While one or two of Avery Hill’s big-hitting breakout stars have dominated “the conversation” of late, a few of the publisher’s other titles seem to have slipped under the radar a little. One of those is Ghosts, Etc., a collection of three stories by Baltimore-based illustrator George Wylesol that highlight the artist’s versatility and invention.
The lead story, ‘Ghosts’, takes us into what author Steven Hall defined as “un-space” in his inventive 2007 novel, The Raw Shark Texts: “the labelless car parks, crawl tunnels, disused attics and cellars, bunkers, maintenance corridors… the pockets of no-name-space under manhole covers and behind the overgrow of railway sidings”.
Our guide through this netherworld is an unnamed and largely unseen individual who works in the functional space beneath a hospital. However, his status is uncertain; he seems also to live there, declaring that at nights and weekends he has the place to himself.
But does he? In his isolation, he begins to sense a presence. More precisely, a ghostly presence that manifests itself as – singularly – a pink sheet fluttering at the edge of his vision. Before long he finds himself lost in the labyrinth, the narrative breaking down into a snapshot montage of images.
Despite the story’s apparently enigmatic weirdness, it strikes a more universal chord. Alienation and disconnection are the key notes here (the narrator spends much of the time fantasising about living other lives, inspired by patients’ personal records), and those experiences are in no way limited to someone living in the bleak institutional space beneath a hospital.

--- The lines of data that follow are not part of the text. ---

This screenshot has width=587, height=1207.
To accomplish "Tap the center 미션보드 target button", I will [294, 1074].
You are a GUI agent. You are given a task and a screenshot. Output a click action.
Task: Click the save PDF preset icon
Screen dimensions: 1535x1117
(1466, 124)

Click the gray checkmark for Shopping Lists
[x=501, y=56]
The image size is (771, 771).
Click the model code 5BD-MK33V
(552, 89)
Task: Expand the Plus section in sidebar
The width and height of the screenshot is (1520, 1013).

That sense of dislocation is heightened by the blunted affect of the story’s execution; the art echoes the flat style of an operation manual or an airline safety card, while even the sans-serif font chosen for the (mostly lower-case and sporadically punctuated) narration reinforces the air of blank institutional neutrality.
The second story, ‘The Rabbit’, was originally published as a zine back in 2015 and offers a much more expressive visual approach: a lysergic pallette, slightly off-register colours and strips of heightened hues all compete for the eye’s attention.
The fable-like story of retrospection and regret, narrated in a similar measured tone to that of ‘Ghosts’, tells the tale of an outsider (depicted as a seal-like blob wearing a theatrical mask) making his way through a menacing woodland. However, while the forest offers its threats, the catastrophe, when it comes, is very man-made in nature.
(It’s probably also worth noting that while the design of the story’s flora and fauna certainly look a little inspired by Michael DeForge, they’d be holding ELCAF in Wormwood Scrubs prison every year if that was a crime.)
‘Worthless’, also published separately (in 2016), offers another wildly different execution – a design-led blast of bold, superstylised graphics in emphatic primary colours.
Indeed, the events of the story – a ‘bad kid’ loitering around the back of a 7-Eleven is lured into a whirlwind odyssey through a corporate-styled heaven and an organ-harvesting hell by a mysterious voice – very much take second place to the retina-bashing experience of the artwork. However, there’s pleasure to be had in getting to grips with the complex pages.
In a medium that often hails artists for the development of a singular signature style, it’s a bold move to gather together three pieces that vary so widely in their visual approach. With an impressive portfolio of clients and interesting projects, George Wylesol was perhaps better known for his editorial and design work prior to his collaboration with Avery Hill. Ghosts, Etc. traces the development of a compelling voice in comics, and hopefully paves the way for further explorations of the form, subterranean or otherwise.